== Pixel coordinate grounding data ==
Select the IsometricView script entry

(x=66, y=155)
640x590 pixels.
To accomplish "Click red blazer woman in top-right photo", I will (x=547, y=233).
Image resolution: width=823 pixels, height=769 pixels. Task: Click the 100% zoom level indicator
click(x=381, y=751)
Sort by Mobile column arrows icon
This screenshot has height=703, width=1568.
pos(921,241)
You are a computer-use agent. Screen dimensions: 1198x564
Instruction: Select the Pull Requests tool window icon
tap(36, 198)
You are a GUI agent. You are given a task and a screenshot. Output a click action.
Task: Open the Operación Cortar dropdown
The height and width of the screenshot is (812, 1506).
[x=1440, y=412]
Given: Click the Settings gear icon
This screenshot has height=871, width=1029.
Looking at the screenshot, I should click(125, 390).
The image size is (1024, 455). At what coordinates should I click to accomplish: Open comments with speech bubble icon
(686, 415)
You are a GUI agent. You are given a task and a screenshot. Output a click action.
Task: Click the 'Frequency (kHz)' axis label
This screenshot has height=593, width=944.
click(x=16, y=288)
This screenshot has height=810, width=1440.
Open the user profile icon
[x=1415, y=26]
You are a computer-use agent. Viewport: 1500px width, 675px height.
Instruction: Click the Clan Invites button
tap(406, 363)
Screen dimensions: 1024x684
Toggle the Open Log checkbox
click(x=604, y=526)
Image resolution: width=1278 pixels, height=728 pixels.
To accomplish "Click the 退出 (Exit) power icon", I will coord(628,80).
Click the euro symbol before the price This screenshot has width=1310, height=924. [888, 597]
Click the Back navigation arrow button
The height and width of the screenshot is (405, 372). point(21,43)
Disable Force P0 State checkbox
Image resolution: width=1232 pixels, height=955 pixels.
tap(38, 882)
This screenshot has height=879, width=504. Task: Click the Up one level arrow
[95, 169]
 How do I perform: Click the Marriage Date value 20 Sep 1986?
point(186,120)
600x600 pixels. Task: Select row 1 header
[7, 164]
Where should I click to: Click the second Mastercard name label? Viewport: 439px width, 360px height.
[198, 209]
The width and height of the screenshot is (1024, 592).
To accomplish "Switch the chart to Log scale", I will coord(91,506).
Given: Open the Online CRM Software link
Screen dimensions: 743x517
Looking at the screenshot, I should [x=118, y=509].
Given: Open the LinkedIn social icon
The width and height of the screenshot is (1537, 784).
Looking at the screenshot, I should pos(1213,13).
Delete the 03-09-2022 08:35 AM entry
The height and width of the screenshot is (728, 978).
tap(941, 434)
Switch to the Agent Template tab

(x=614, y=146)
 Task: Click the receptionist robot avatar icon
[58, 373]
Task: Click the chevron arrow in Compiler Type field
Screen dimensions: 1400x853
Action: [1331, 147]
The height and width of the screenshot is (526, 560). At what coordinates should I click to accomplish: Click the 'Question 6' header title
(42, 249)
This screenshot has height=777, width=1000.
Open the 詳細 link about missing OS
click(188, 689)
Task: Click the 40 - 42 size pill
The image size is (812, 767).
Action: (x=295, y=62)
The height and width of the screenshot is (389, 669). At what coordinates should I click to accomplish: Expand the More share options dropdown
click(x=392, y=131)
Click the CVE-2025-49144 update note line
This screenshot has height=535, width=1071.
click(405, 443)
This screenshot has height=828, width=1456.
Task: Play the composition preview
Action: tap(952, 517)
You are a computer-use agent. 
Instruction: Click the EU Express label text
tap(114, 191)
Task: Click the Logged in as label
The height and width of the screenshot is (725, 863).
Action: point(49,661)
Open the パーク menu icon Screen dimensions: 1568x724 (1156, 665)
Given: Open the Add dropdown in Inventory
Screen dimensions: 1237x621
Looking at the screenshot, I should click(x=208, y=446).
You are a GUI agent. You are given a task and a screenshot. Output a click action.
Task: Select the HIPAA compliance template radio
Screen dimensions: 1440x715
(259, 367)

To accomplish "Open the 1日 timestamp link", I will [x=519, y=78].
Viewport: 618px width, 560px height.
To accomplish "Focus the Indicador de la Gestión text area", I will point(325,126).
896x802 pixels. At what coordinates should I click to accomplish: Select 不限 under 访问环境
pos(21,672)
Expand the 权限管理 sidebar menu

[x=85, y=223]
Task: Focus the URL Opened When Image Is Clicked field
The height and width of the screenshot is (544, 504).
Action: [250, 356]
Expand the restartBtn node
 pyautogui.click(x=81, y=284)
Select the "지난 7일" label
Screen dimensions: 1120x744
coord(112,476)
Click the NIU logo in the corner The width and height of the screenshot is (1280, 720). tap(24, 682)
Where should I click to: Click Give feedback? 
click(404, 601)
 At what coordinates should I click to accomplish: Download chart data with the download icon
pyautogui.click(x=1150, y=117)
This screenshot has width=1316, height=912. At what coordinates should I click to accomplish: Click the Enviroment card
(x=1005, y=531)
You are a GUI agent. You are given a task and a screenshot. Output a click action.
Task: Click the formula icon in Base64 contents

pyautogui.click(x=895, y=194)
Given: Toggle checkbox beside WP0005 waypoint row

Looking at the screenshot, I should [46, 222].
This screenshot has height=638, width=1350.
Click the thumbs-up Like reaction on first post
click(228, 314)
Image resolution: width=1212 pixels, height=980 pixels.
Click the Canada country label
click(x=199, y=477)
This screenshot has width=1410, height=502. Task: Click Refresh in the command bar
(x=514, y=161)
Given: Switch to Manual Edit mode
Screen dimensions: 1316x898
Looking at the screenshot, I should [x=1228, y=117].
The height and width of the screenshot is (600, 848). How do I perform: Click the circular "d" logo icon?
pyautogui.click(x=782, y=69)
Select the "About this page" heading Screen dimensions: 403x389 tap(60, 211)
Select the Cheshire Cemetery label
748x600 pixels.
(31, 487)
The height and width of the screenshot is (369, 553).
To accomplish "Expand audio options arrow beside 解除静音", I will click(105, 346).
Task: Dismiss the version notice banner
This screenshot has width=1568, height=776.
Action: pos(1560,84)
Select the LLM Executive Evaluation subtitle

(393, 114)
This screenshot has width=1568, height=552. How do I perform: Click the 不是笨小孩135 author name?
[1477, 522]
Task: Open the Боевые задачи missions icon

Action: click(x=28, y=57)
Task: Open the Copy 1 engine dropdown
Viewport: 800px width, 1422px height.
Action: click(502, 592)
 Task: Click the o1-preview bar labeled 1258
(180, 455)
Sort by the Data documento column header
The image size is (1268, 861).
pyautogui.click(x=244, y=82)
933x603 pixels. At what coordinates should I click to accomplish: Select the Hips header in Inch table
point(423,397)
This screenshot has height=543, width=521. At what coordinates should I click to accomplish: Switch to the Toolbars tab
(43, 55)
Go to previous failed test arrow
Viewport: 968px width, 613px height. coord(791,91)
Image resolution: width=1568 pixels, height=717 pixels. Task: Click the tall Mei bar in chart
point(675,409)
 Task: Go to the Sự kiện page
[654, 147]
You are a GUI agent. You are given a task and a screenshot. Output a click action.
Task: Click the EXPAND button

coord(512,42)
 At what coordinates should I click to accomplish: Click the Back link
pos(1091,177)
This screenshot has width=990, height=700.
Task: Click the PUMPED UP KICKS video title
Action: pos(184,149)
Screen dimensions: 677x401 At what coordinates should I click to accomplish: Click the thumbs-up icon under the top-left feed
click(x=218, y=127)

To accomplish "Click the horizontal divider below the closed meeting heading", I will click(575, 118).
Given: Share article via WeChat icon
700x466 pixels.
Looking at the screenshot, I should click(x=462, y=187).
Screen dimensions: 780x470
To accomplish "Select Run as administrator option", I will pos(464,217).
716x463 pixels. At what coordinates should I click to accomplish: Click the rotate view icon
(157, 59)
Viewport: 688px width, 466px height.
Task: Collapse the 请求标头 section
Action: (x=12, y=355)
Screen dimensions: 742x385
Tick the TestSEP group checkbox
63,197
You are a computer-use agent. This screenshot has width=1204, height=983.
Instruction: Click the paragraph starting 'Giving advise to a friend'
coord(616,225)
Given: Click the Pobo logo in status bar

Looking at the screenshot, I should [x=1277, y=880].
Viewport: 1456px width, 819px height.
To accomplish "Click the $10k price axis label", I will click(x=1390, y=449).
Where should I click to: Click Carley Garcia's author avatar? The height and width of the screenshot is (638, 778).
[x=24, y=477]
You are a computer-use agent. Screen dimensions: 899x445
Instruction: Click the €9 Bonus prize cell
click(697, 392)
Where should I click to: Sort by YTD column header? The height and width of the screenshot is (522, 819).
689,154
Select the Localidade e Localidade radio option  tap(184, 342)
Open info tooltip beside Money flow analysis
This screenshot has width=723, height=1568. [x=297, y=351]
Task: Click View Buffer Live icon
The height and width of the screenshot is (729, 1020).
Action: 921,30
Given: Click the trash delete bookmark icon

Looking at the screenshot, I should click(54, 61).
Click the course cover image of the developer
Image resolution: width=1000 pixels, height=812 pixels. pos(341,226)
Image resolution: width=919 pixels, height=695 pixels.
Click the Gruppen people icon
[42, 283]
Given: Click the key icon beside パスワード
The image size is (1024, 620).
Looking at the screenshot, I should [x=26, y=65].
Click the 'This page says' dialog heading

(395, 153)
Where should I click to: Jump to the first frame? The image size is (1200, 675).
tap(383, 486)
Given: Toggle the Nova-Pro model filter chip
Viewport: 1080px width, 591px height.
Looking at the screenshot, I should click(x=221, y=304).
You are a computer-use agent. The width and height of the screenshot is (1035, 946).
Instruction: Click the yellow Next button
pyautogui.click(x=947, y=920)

== What you need to do ==
Extract exactly and only the lines above from the line containing "Task: Click the receptionist" through the line containing "Task: Click the 40 - 42 size pill", both end lines included.

== Completed task ==
 Task: Click the receptionist robot avatar icon
[58, 373]
Task: Click the chevron arrow in Compiler Type field
Screen dimensions: 1400x853
Action: [1331, 147]
The height and width of the screenshot is (526, 560). At what coordinates should I click to accomplish: Click the 'Question 6' header title
(42, 249)
This screenshot has height=777, width=1000.
Open the 詳細 link about missing OS
click(188, 689)
Task: Click the 40 - 42 size pill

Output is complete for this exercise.